In [None]:
import pandas as pd
import numpy as np

import seaborn as sns
from matplotlib import pyplot as plt
%matplotlib inline

### Data Preparation

In [None]:
df = pd.read_csv('data-week-3.csv')
df.head()

In [None]:
df.columns = df.columns.str.lower().str.replace(' ', '_')

categorical_columns = list(df.dtypes[df.dtypes == 'object'].index)

for c in categorical_columns:
    df[c] = df[c].str.lower().str.replace(' ', '_')

In [None]:
df.head().T

In [None]:
tc = pd.to_numeric(df.totalcharges, errors='coerce')

In [None]:
df.totalcharges = pd.to_numeric(df.totalcharges, errors='coerce')

In [None]:
df.totalcharges = df.totalcharges.fillna(0)

In [None]:
df.churn = (df.churn == 'yes').astype(int)

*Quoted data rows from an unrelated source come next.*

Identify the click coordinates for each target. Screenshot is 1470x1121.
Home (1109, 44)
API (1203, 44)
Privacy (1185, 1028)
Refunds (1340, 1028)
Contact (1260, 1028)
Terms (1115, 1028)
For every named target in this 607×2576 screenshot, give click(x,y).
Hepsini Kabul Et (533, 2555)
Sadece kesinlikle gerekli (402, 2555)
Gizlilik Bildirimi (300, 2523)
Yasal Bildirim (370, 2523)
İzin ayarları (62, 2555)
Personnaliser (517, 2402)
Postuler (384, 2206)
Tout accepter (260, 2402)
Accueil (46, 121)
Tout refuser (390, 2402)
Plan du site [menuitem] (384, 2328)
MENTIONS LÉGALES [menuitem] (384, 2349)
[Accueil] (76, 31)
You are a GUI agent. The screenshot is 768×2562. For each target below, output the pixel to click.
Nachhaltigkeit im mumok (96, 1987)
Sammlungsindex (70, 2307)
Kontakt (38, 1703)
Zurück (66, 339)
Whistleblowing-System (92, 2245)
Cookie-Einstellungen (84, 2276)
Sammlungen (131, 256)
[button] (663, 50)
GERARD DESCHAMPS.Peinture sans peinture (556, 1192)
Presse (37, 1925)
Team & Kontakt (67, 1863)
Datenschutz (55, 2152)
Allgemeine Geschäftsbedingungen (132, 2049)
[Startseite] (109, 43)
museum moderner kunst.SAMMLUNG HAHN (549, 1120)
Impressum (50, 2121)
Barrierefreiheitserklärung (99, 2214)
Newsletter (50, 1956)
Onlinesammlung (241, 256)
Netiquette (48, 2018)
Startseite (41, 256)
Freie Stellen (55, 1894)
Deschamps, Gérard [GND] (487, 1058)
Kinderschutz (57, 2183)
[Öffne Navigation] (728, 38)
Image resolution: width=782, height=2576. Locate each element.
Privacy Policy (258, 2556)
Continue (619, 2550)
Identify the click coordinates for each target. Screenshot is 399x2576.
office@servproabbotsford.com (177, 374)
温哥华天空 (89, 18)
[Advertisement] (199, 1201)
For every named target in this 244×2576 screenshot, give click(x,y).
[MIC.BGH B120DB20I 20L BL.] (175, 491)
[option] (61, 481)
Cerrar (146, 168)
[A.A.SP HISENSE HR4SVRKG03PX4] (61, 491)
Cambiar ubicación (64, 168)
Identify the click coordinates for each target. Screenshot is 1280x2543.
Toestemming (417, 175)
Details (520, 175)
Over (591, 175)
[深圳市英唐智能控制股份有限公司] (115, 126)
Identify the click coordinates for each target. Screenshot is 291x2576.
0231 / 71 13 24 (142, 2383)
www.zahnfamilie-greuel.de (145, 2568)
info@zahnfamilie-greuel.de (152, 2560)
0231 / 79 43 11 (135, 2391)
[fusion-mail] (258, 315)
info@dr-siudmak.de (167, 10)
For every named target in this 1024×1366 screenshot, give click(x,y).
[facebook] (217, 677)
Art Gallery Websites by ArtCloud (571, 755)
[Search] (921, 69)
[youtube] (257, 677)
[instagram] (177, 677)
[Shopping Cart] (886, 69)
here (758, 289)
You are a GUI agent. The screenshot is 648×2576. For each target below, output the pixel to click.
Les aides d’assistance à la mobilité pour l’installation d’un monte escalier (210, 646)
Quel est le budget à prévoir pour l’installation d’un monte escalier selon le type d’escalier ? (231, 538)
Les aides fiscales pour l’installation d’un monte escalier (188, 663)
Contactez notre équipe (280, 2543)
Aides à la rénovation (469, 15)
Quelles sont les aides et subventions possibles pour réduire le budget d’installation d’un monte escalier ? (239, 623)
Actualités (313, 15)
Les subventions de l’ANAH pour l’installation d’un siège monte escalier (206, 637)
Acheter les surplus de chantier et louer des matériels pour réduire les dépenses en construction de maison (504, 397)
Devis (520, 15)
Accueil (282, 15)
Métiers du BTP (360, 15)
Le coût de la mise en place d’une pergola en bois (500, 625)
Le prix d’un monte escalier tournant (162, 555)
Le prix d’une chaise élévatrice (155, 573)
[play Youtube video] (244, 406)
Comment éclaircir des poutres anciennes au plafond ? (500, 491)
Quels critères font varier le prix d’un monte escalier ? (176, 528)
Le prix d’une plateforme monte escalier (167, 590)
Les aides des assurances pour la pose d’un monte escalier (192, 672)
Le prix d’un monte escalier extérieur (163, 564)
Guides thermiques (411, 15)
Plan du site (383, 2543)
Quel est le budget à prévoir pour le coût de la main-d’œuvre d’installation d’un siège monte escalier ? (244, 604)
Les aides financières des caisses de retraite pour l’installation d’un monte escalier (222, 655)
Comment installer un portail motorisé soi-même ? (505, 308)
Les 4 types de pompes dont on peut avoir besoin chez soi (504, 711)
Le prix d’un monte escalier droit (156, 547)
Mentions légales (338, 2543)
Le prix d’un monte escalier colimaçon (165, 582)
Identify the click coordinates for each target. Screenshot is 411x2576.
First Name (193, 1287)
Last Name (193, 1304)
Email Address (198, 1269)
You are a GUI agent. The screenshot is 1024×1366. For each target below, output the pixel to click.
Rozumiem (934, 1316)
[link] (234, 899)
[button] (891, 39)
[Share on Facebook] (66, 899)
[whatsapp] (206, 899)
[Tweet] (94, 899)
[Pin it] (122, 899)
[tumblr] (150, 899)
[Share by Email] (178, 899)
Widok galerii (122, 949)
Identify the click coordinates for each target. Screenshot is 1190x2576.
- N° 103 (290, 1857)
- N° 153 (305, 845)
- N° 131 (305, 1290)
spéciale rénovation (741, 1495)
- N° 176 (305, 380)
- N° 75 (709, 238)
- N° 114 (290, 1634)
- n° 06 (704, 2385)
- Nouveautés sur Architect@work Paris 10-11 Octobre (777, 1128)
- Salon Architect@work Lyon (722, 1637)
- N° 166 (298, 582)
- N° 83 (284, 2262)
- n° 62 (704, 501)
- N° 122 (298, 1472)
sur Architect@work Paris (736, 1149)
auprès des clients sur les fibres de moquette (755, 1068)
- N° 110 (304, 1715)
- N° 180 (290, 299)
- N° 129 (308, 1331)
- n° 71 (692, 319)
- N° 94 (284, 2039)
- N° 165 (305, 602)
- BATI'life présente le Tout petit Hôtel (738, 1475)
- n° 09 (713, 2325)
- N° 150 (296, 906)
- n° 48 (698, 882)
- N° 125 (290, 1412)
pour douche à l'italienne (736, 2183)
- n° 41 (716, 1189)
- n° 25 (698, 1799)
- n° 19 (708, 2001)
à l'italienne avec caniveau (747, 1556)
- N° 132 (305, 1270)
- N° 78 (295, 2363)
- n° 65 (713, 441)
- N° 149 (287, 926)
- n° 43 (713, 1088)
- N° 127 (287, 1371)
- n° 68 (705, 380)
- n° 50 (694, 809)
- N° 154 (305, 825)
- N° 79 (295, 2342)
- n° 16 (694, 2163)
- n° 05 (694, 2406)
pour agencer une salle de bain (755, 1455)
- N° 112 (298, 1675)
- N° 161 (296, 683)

### Setting up the validation Framework
- Perform the train/validation/test split with Scikit-Learn

In [None]:
from sklearn.model_selection import train_test_split

In [None]:
df_full_train, df_test = train_test_split(df, test_size=0.2, random_state=1)

In [None]:
len(df_full_train), len(df_test)

In [None]:
df_train, df_val = train_test_split(df_full_train, test_size=0.25, random_state=1)

In [None]:
len(df_train), len(df_val), len(df_test)

In [None]:
df_train = df_train.reset_index(drop=True)
df_val = df_val.reset_index(drop=True)
df_test = df_test.reset_index(drop=True)

In [None]:
y_train = df_train.churn.values
y_val = df_val.churn.values
y_test = df_test.churn.values

In [None]:
del df_train['churn']
del df_val['churn']
del df_test['churn']

### EDA
- Check missing values
- Look at the target variable(churn)
- Look at numerical and categorical variables

In [None]:
df_full_train = df_full_train.reset_index(drop=True)

In [None]:
df_full_train.churn.value_counts(normalize=True)

In [None]:
global_churn_rate = df_full_train.churn.mean()
round(global_churn_rate, 2)

In [None]:
numerical = ['tenure', 'monthlycharges', 'totalcharges']

In [None]:
df_full_train.columns

In [None]:
categorical = ['gender', 'seniorcitizen', 'partner', 'dependents',
       'phoneservice', 'multiplelines', 'internetservice',
       'onlinesecurity', 'onlinebackup', 'deviceprotection', 'techsupport',
       'streamingtv', 'streamingmovies', 'contract', 'paperlessbilling',
       'paymentmethod']

In [None]:
df_full_train[categorical].nunique()

  ### Churn Rate

In [None]:
df_full_train.head()

In [None]:
churn_female = df_full_train[df_full_train.gender == 'female'].churn.mean()
churn_female 

In [None]:
churn_male = df_full_train[df_full_train.gender == 'male'].churn.mean()
churn_male 

In [None]:
global_churn = df_full_train.churn.mean()
global_churn

In [None]:
df_full_train.partner.value_counts()

In [None]:
churn_partner = df_full_train[df_full_train.partner == 'yes'].churn.mean()
churn_partner

### Difference

In [None]:
global_churn - churn_partner

In [None]:
churn_no_partner = df_full_train[df_full_train.partner == 'no'].churn.mean()
churn_no_partner

In [None]:
global_churn - churn_no_partner

### Risk Ratio

In [None]:
churn_no_partner / global_churn

In [None]:
churn_partner / global_churn

In [None]:
from IPython.display import display

In [None]:
for c in categorical:
    df_group = df_full_train.groupby(c).churn.agg(['mean', 'count'])
    df_group['diff'] = df_group['mean'] - global_churn
    df_group['risk'] = df_group['mean'] / global_churn
    display(df_group)
    print()
    print()

### Feature Importance: Mutual Information

In [None]:
from sklearn.metrics import mutual_info_score

In [None]:
mutual_info_score(df_full_train.churn, df_full_train.contract)

In [None]:
mutual_info_score(df_full_train.gender, df_full_train.churn)

In [None]:
mutual_info_score(df_full_train.partner, df_full_train.churn)

In [None]:
def mutual_info_churn_score(series):
    return mutual_info_score(series, df_full_train.churn)

In [None]:
mi = df_full_train[categorical].apply(mutual_info_churn_score)
mi.sort_values(ascending=False)

### Feature Importance: Correlation

In [None]:
df_full_train.tenure.max()

In [None]:
df_full_train[numerical]